De uitvoering Bij oplossingsgericht vergaderen is het belangrijk dat de vergadering beweegt in de gewenste richting alsook dat er samen gewerkt wordt aan vooruitgang. De voorzitter neemt de houding aan van ‘leading from behind’ en van ‘niet weten’. Dit betekent dat de interventies van de voorzitter gericht zijn op het inzetten en naar boven brengen van de kwaliteiten van de bewoners en de leefgroep. Het is van belang dat de oplossing/aanpak van een probleem vanuit de leefgroep komt. Dit wil niet zeggen dat de begeleiders niet mogen meedenken, integendeel! Om tot een oplossing te komen worden de sterktes van de leefgroep de patiënten en de begeleiding ingezet. Alsook kan er gekeken worden naar eerdere successen om inspiratie op te doen. De rol/houding van de voorzitter wordt verderop nog uitvoeriger besproken. Enkele vragen die de voorzitter kan gebruiken: Wat is nuttig om over dit agendapunt te bespreken? Wat gaat er al goed i.v.m. dit agendapunt? Wat doen we nu al zodat dit goed verloopt? Wat willen we veranderen en verbeteren i.v.m. dit agendapunt? 32
Wat willen we verder bereiken i.v.m. dit agendapunt? Wat hebben we al bereikt i.v.m. dit agendapunt dat ons verder kan helpen? Wat nog? Op welke ideeën brengt ons dit voor een stap in de goede richting? Hoe en wanneer gaan we verder?

» Opdrachten:
**A.** Zet de alinea uit het fragment die begint met "De uitvoering Bij oplossingsgericht vergaderen" om in een beknopte puntenlijst met de belangrijkste feiten.
**B.** Noem alle vragen uit het fragment waarin het woord "agendapunt" voorkomt, alsjeblieft.
Voor deze opdrachten zijn de records niet nodig.

» Gegevensuittreksel:
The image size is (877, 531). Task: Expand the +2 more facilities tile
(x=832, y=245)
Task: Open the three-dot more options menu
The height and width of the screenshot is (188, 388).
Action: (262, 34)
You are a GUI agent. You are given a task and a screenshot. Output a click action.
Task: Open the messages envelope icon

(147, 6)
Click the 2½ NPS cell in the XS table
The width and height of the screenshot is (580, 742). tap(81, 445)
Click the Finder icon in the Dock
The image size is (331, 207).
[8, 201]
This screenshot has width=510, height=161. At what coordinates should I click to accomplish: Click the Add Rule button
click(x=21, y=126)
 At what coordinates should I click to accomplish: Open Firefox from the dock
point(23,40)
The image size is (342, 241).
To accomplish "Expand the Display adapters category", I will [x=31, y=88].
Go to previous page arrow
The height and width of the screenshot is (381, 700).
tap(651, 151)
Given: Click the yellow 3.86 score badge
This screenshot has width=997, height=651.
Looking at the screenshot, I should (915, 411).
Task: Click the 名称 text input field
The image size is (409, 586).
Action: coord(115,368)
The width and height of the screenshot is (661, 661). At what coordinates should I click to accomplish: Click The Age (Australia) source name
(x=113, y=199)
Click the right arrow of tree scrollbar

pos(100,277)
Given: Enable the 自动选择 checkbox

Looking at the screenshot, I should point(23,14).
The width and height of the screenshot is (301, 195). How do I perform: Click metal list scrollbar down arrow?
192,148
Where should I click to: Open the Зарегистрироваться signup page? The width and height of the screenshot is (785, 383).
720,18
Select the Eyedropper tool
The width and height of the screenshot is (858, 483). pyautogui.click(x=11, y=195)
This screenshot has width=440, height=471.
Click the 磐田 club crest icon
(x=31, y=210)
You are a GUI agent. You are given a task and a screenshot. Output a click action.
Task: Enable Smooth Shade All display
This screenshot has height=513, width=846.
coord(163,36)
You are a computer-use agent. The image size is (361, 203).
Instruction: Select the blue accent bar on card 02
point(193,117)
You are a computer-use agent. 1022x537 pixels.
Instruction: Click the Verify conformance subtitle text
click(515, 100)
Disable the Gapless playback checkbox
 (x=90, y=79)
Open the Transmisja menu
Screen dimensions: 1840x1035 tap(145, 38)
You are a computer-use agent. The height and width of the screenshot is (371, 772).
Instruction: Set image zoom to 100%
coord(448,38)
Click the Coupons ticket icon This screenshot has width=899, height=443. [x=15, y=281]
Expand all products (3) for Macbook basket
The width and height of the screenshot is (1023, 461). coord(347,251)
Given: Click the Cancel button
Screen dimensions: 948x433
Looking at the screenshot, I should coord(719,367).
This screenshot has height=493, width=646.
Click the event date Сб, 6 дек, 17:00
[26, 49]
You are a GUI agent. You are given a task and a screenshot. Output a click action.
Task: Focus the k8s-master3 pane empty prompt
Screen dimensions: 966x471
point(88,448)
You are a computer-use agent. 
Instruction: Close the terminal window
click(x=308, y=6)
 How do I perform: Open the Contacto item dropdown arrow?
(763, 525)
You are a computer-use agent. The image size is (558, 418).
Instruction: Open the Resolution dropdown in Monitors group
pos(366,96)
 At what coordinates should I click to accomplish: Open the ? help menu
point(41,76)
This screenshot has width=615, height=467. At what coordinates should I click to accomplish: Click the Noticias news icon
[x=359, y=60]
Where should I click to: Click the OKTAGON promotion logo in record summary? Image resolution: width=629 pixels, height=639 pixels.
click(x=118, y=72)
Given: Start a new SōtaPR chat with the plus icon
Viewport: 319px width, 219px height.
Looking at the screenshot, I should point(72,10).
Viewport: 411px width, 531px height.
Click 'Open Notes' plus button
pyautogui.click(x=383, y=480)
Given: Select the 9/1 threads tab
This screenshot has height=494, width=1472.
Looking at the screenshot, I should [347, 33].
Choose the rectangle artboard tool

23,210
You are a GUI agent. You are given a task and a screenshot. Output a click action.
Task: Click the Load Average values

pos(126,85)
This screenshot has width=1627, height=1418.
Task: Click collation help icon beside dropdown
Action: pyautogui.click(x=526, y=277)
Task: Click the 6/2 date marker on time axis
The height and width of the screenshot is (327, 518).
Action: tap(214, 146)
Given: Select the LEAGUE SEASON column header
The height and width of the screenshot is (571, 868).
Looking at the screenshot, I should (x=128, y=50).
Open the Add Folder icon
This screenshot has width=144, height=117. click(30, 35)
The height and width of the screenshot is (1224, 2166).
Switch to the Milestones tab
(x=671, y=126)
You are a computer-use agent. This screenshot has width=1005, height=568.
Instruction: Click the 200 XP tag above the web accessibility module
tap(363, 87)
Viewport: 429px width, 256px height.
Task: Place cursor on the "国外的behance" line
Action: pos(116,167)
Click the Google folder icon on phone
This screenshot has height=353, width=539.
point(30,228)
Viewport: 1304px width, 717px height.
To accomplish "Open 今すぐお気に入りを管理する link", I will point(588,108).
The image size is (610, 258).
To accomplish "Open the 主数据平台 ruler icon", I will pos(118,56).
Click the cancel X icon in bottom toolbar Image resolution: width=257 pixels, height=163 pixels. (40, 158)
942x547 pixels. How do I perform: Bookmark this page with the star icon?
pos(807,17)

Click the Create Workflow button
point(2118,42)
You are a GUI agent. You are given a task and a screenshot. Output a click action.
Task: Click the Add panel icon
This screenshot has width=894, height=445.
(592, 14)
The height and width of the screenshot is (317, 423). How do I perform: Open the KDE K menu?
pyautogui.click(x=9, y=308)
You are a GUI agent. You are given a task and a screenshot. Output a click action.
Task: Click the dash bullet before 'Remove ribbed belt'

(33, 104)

» Antwoorden:
**A.**
- De vergadering moet in de gewenste richting bewegen, en er wordt samen aan vooruitgang gewerkt.
- De voorzitter neemt de houding aan van ‘leading from behind’ en van ‘niet weten’.
- De interventies van de voorzitter zijn erop gericht de kwaliteiten van de bewoners en de leefgroep in te zetten en naar boven te brengen.
- De oplossing of aanpak van een probleem moet uit de leefgroep komen, maar de begeleiders mogen meedenken.
- De sterktes van de leefgroep en de begeleiding worden ingezet, en eerdere successen kunnen inspiratie bieden.
- De voorzitter kan vragen stellen zoals: wat is nuttig om te bespreken, wat gaat al goed, wat doen we al zodat het goed verloopt, en wat willen we veranderen en verbeteren.

**B.**
- Wat is nuttig om over dit agendapunt te bespreken?
- Wat gaat er al goed i.v.m. dit agendapunt?
- Wat willen we veranderen en verbeteren i.v.m. dit agendapunt?
- Wat willen we verder bereiken i.v.m. dit agendapunt?
- Wat hebben we al bereikt i.v.m. dit agendapunt dat ons verder kan helpen?